The events in New York, and what's to come
From: | Thomas R. Wier <trwier@...> |
Date: | Tuesday, September 18, 2001, 23:25 |
Well, all, said that I'd once more be back
on after the move to Chicago. I had forgotten
to turn off the digest of the list on my old
mail account, so I've read much of the list's
activities over the last week, and let me
say how happy I am to hear that everyone is
safe and sound, if perhaps feeling not a little
traumatized by the execrable acts committed a
week ago in New York. It was quite terrifying
for me as well, since as I said to the list,
I was flying out of Houston on Monday, almost
exactly 24 hours before the planes were lifting
off in Boston and Washington. I believe there
were also reports of the FBI holding someone in
Dallas, and so it came terribly close to home,
even if the East Coast bore the effects of the
conspiracy. To think that I myself might have
met my Maker unexpectedly is not something I
wish to dwell on.
But the whole event was so massive, so beyond the
pale of anything we thought credible... it
boggles the mind. It shocked me, as it shocked the
rest of the planet (except for those poor benighted
celebrants in Palestine), and shook me out of my
complacent cynecism about mankind, in this sense:
these acts showed that the cardinal characteristic
of cynecism, the belief that human beings do
not act according to principle but rather
according to self-interest, was outrageously
violated in the most spectacular way. There could
be no selfinterest for those who committed the crime,
nor little for those who volunteered afterwards to
help. It showed that whether people wish to commit
unspeakable acts of evil, or subsequently the most sublime
acts of charity and love, there are times when they
are willing to put principle over selfinterest, even
when the very notions of what is evil and what is
good are inverted. In this, there seems to be both
the seed of both human obliteration, and human
salvation, and it mind-wrenching to worry about
which path humanity will ultimately choose. But,
perhaps, a mixture of self-interest and principle
is the best route, for we might avoid the blights of
poverty and power-mongering on the one hand, and the
ideological terrors of the Holocaust and Mao's
Cultural revolution on the other. Perhaps...

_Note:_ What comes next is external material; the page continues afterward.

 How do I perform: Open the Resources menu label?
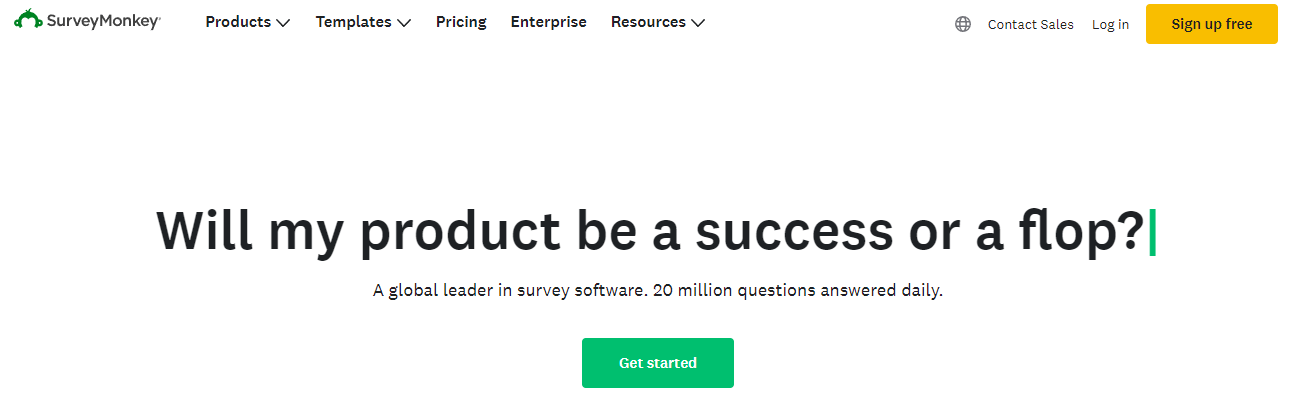tap(648, 22)
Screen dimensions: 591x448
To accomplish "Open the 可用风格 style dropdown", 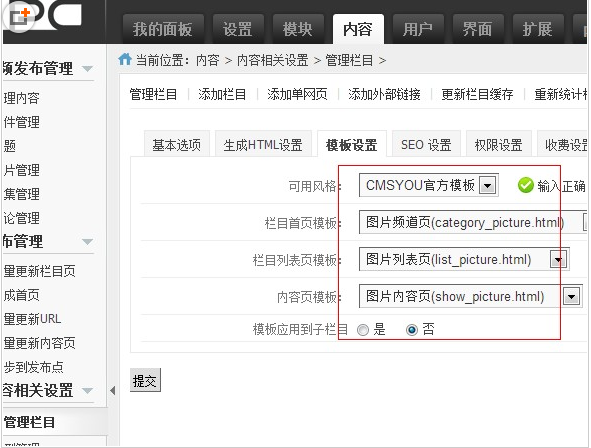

But it was so bizarre! To think that almost everyone,
everywhere, was united in condemnation of this act
was amazing. Everyone, from the Pope to 1000
prostitutes in Calcutta who marched in protest of it,
condemned it for what it was: a truly dark day in the
history of humanity, as John Paul II said. The scramble
over the aftereffects is already turning disheartening.
All the Great Powers have agreed that terrorism must
be unrooted, but each will probably take it as carte
blanche for their own designs: the US and Europe for
further hegemony of their economic system, Russia to
step up its oppression of Muslims in Chechnya (after
having laid Grozny desolate, they are already planning
to do the same to Chechnya's second largest city),
as well as China doing the same to its secessionist
Muslims in Xinjiang. And I'm sure the Central Asian
despots like Saparmurat Niyazov will take even more
leave to enhance their ruler cults. He already has a
monumental gold-plated, winged statue of himself that
rotates to face the sun: does he really need any more
adoration?
So, right now, I'm even more depressed than I usually am.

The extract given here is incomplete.